One of the pioneers of Indian modern art, Akbar Padamsee passed away at the age of 91.We remember his contributions to art.
“Art is always undergoing change. It is the artist’s prerogative to embrace change.”
— Akbar Padamsee
The gargantuan landscape of contemporary art that we observe in India owes its existence to a handful of pioneers who gave it birth, but it is saddening to see their existence slowly fade away. One such heart-breaking incident took place when the last surviving founder of the Progressive Artists’ Group died. On January 6, Akbar Padamsee breathed his last breath at the age of 91 lying on his bed at Isha Centre in Coimbatore.
Akbar Padamsee was born on April 12, 1928 into a traditional Khoja Muslim family in Mumbai. From a very early age, he was fascinated with paintings and used to copy drawings from The Illustrated Weekly. He studied at St. Xavier’s High School, Fort, where his interest in painting grew. He went on to enrol himself in the Sir J.J. School of Arts where, due to his exceptional skills, he was allowed to be admitted to the course directly in its third year. Meanwhile, he got affiliated with artists like S.H. Raza and F.N. Souza and slowly became an integral part of the Progressive Artists’ Group.
Padamsee’s true exploration of modern art began when he moved to Paris in 1951 with the aid of Souza who was offered a French Government scholarship. There he was introduced to the works of artists like Giotto, Masaccio and Rembrandt. He also met Paul Klee, the man whom he credits to have helped him understand how to use colours.
He soon drew the spotlight of this new and foreign city towards himself by winning an esteemed competition. He won the second prize in a competition held by Journal d’Arte and judged by André Breton who chose his Woman with Bird (1951) out of the numerous ones created by famous French artists.
Padamsee had a quasi-spiritual style of working with an in-depth understanding of colour combinations. His paintings showed a collaboration of cubism and expressionism, clad with a clever combination of sombre and bright colours. Some of his most celebrated artworks are Metascape series (1976), The Prophet (1953), Grey Series (late 1950s and early 1960s) and Mirror Images (early 2000s). His painting Reclining Nude was sold for US$ 1,426, 500 at Sotheby’s in New York.

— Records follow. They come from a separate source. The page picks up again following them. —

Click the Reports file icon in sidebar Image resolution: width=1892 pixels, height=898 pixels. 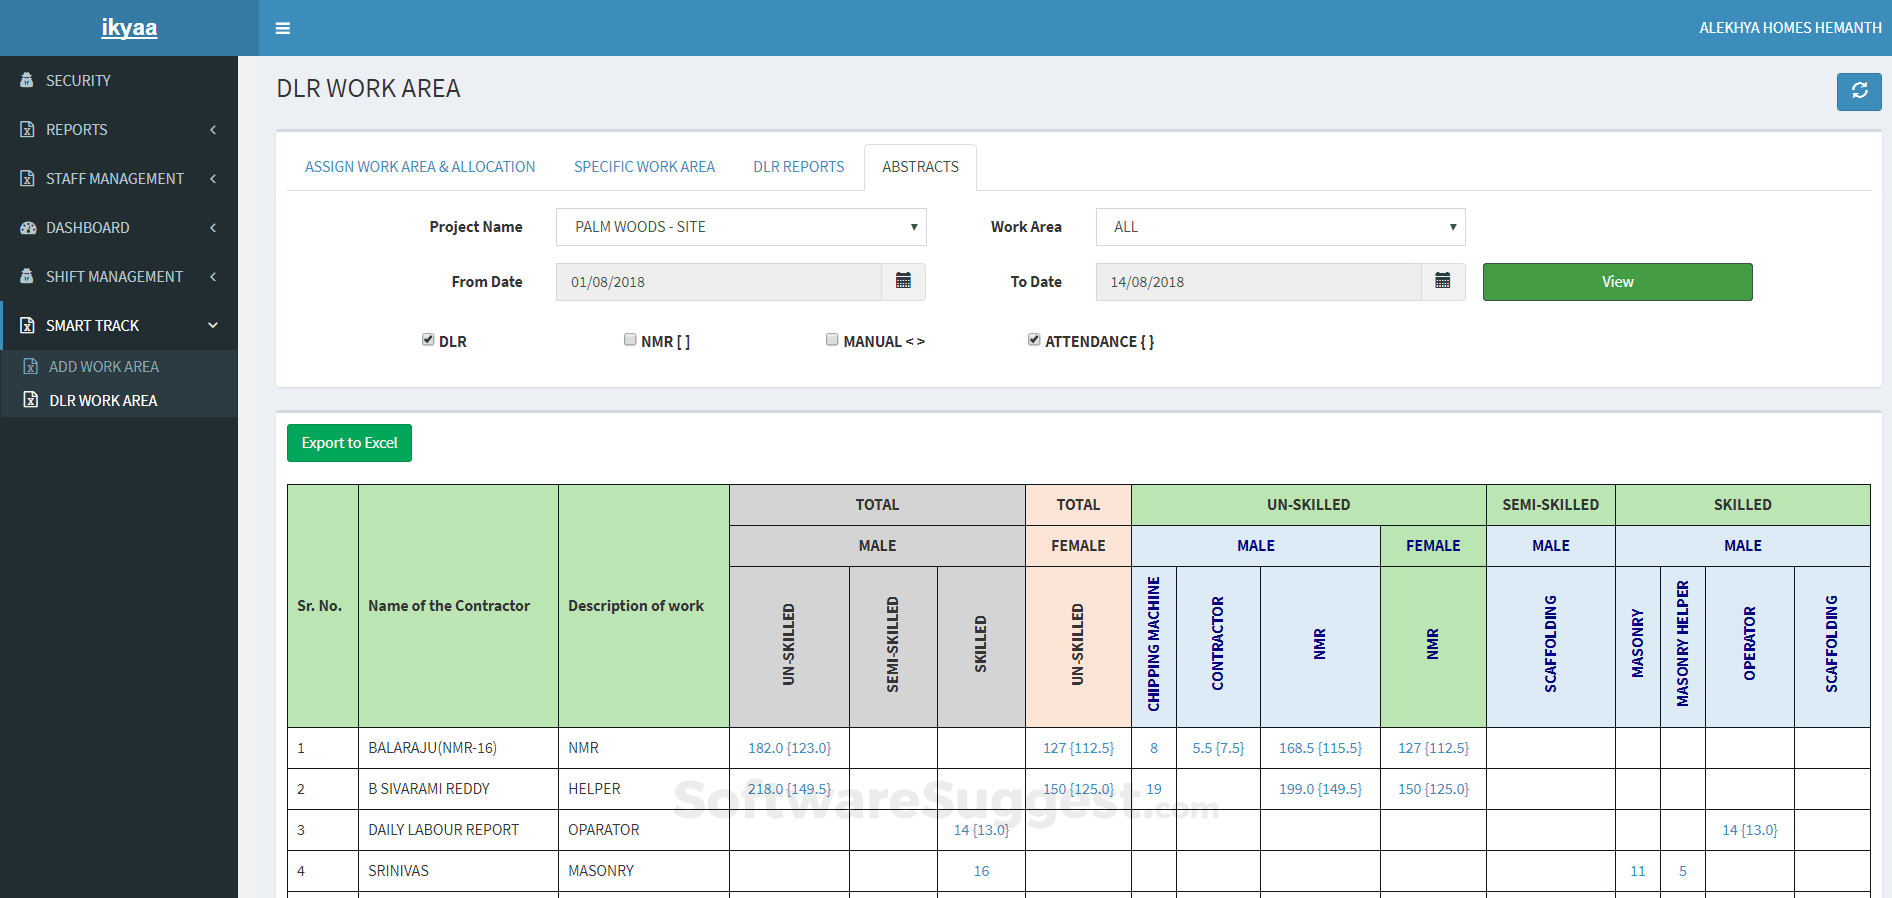[x=27, y=130]
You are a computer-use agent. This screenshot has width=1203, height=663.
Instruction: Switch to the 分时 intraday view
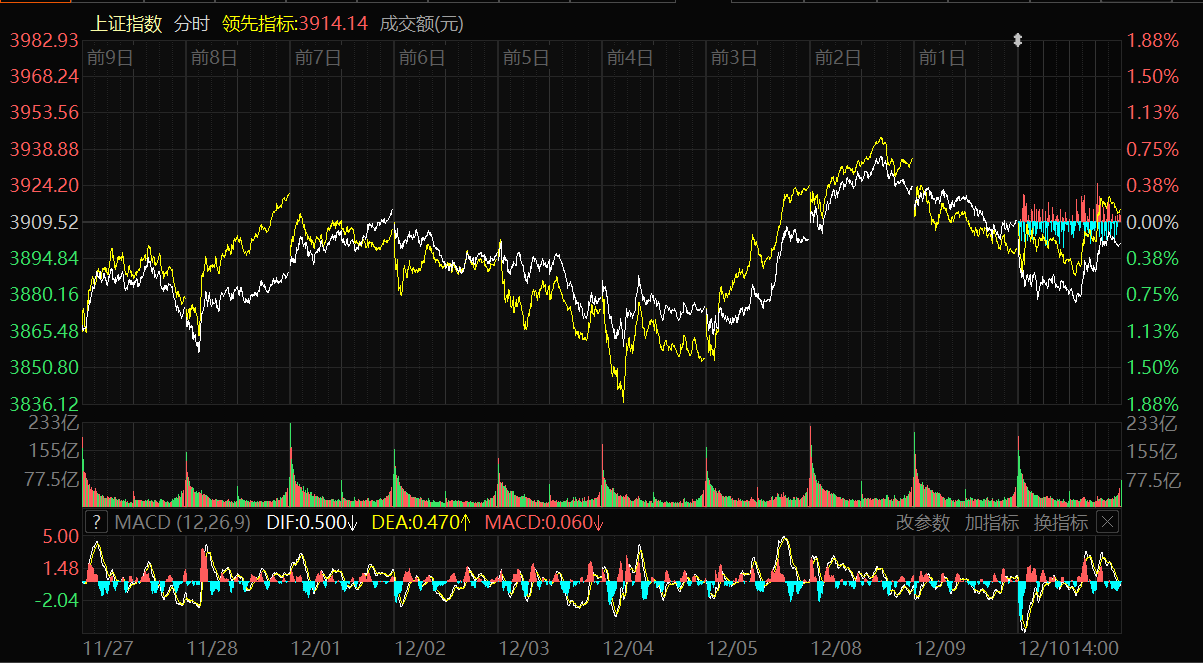tap(192, 23)
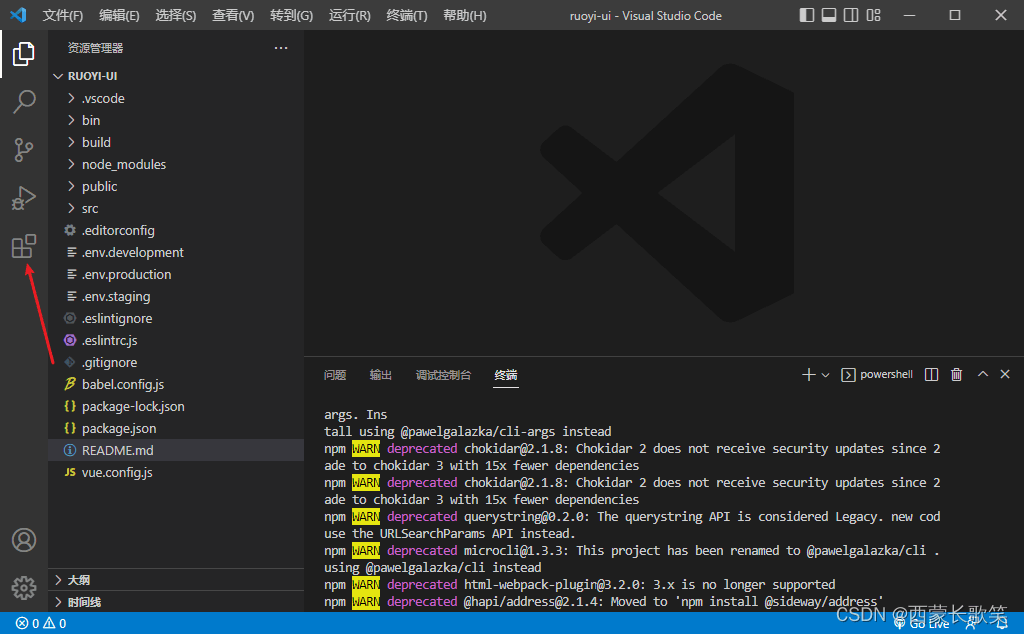
Task: Open the 终端(T) menu
Action: click(406, 15)
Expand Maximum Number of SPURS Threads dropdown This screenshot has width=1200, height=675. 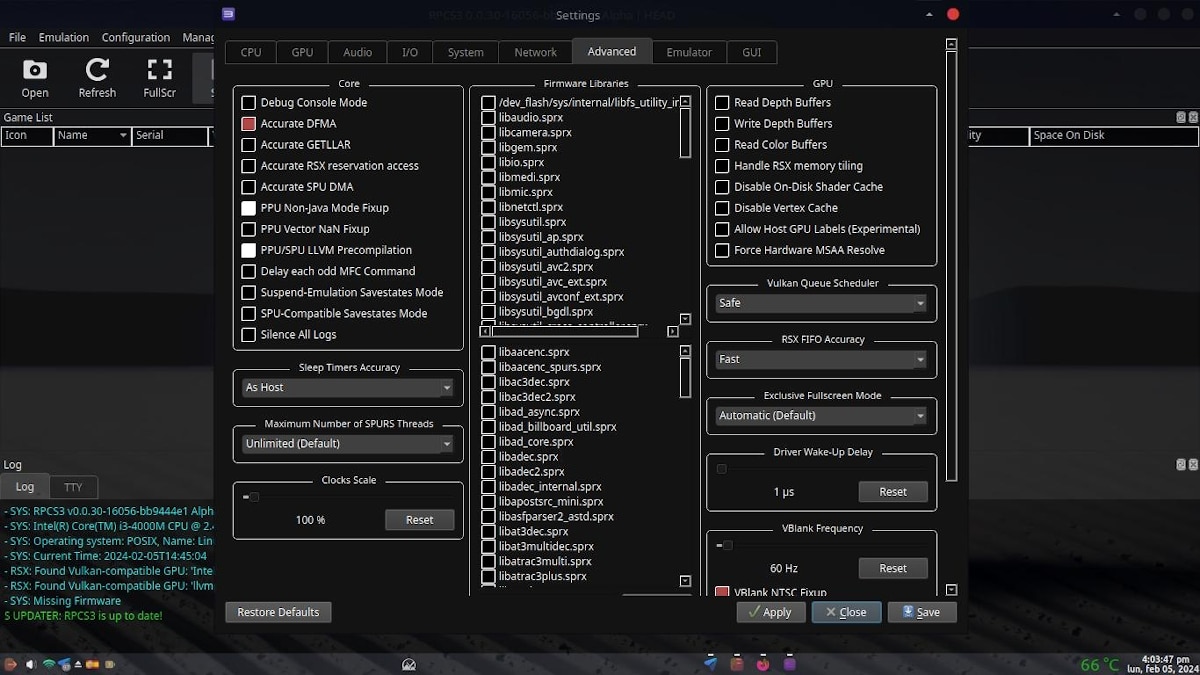[348, 444]
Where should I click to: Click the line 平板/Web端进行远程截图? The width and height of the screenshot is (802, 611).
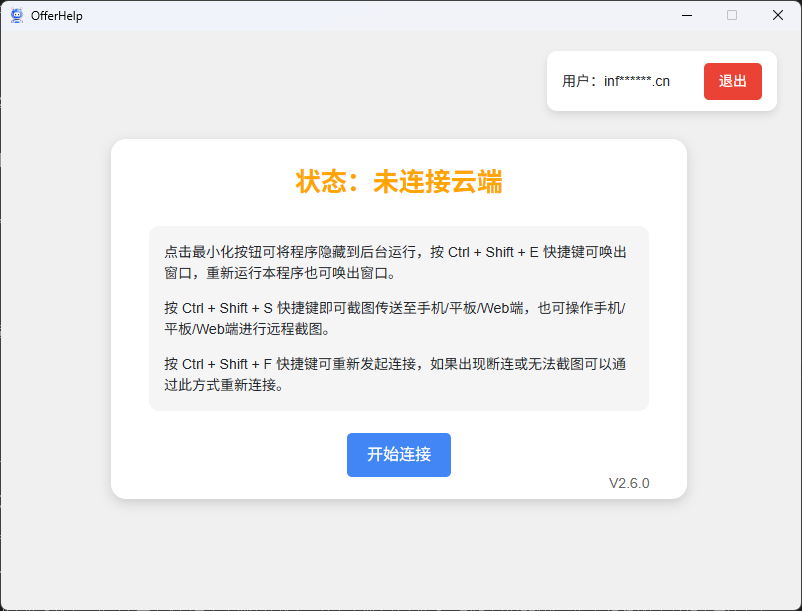tap(247, 328)
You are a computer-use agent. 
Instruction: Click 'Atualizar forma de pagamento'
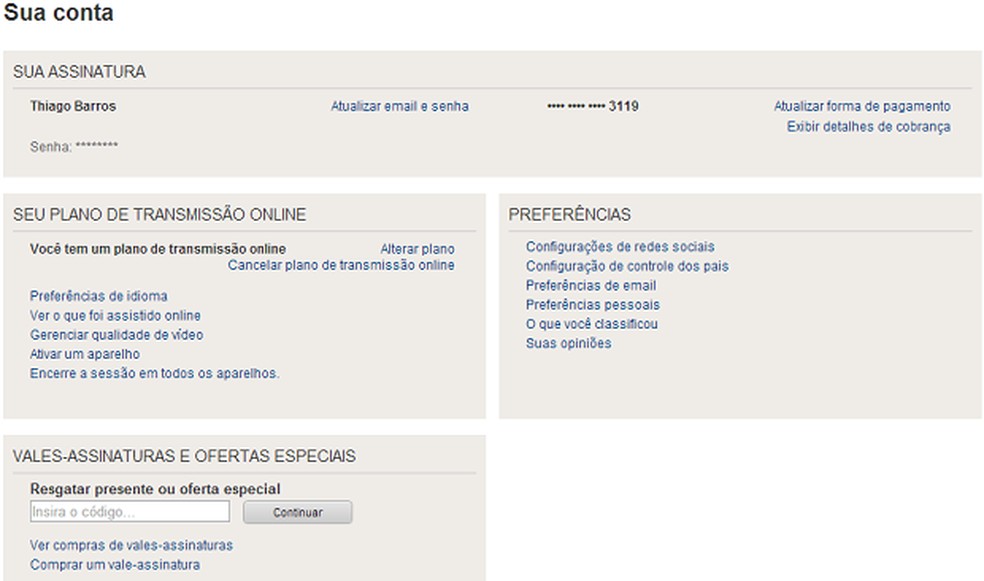(863, 105)
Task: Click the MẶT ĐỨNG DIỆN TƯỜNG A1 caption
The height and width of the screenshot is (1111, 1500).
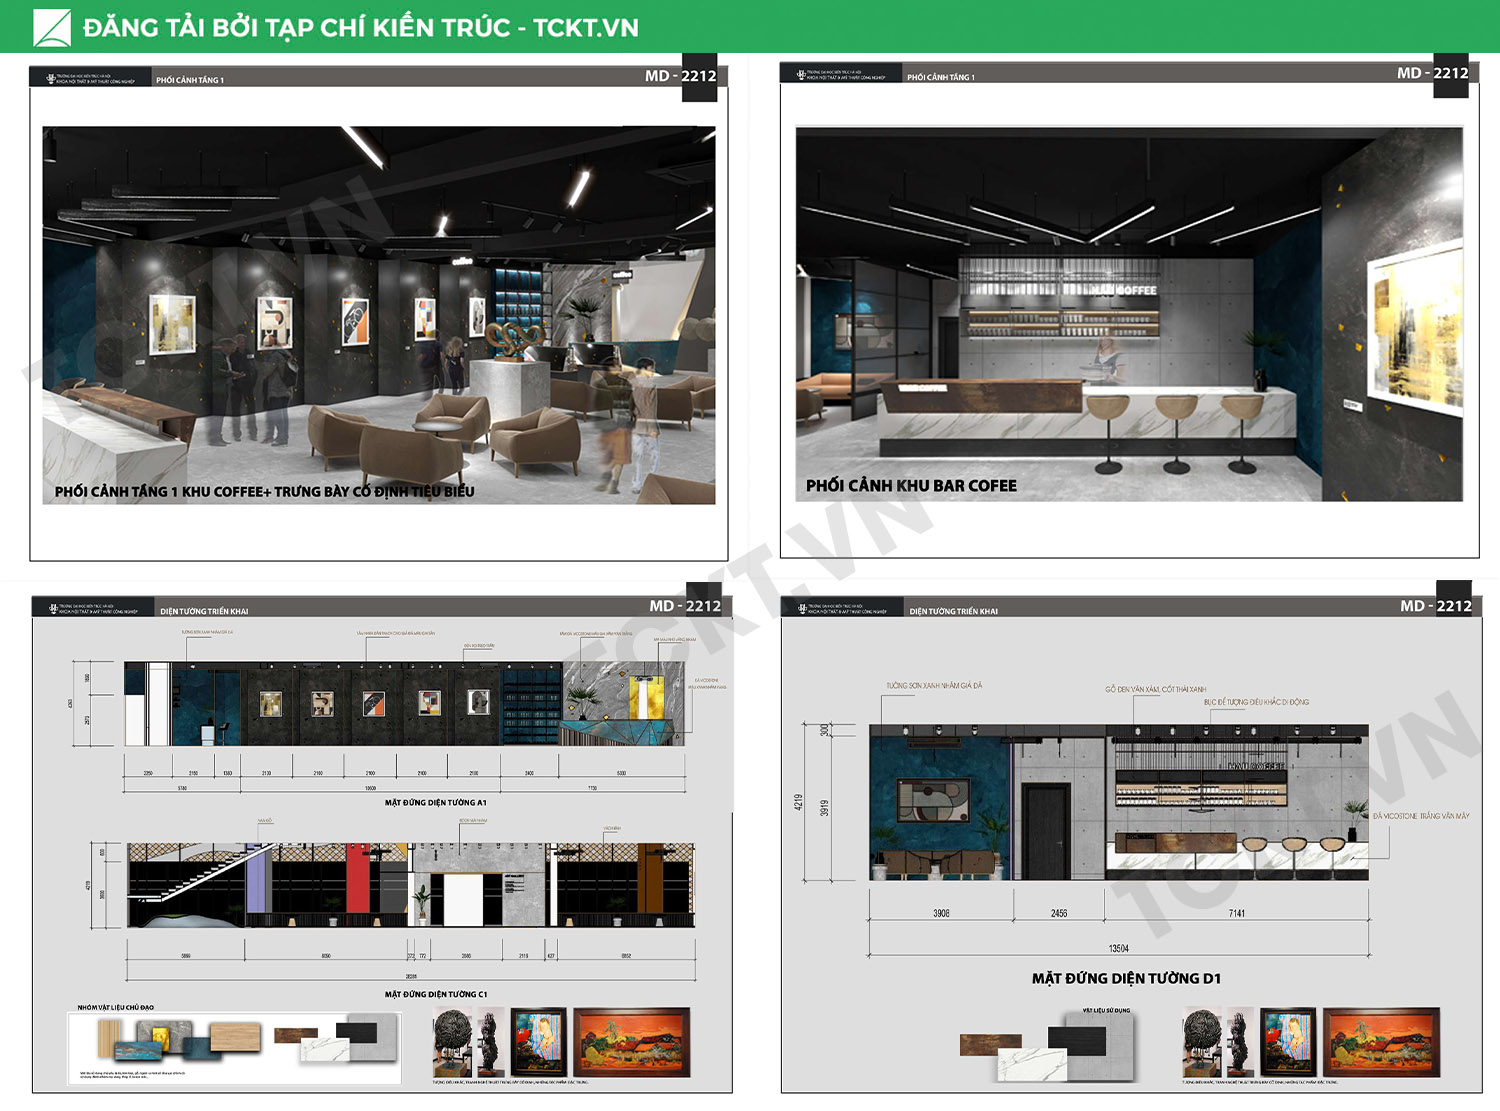Action: (435, 802)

He experimented and mastered various mediums like oil painting, plastic emulsion, watercolour, printmaking and computer graphics. He drew with the curiosity of discovering new mediums. His interest and proficiency extended in filmmaking, sculpting, photography, engraving, and lithography.
The rise of modern & contemporary art in India, is marked with many controversies. Padamsee has also seen many such controversies. His 1953 exhibition at Jehangir Art Gallery, soon after his return to India, had two paintings on display which caused quite a thunder. The Lovers l and Lovers ll displayed an intimate portrait of a nude couple. The city police ordered him to put down these paintings but Padamsee refused and in turn, was charged for obscenity and was arrested.
The case went on to the court, where with the testimony of M.F. Husain and Rudolf von Leyden, an art critic, he was released on the condition that the two paintings will be removed from the display.
Padamsee continued his work and has been prolific till his last breath. His illustrious career is marked by several decorations. He was awarded a Gold Medal by Lalit Kala Akademi in 1962 and the Kalidas Samman Award by the Madhya Pradesh government in 1997. He was also awarded the Padma Bhushan, the third highest civilian award in India, in 2010.
Akbar Padamsee is survived by his wife Bhanumati Padamsee, and daughter Raisa Padamsee.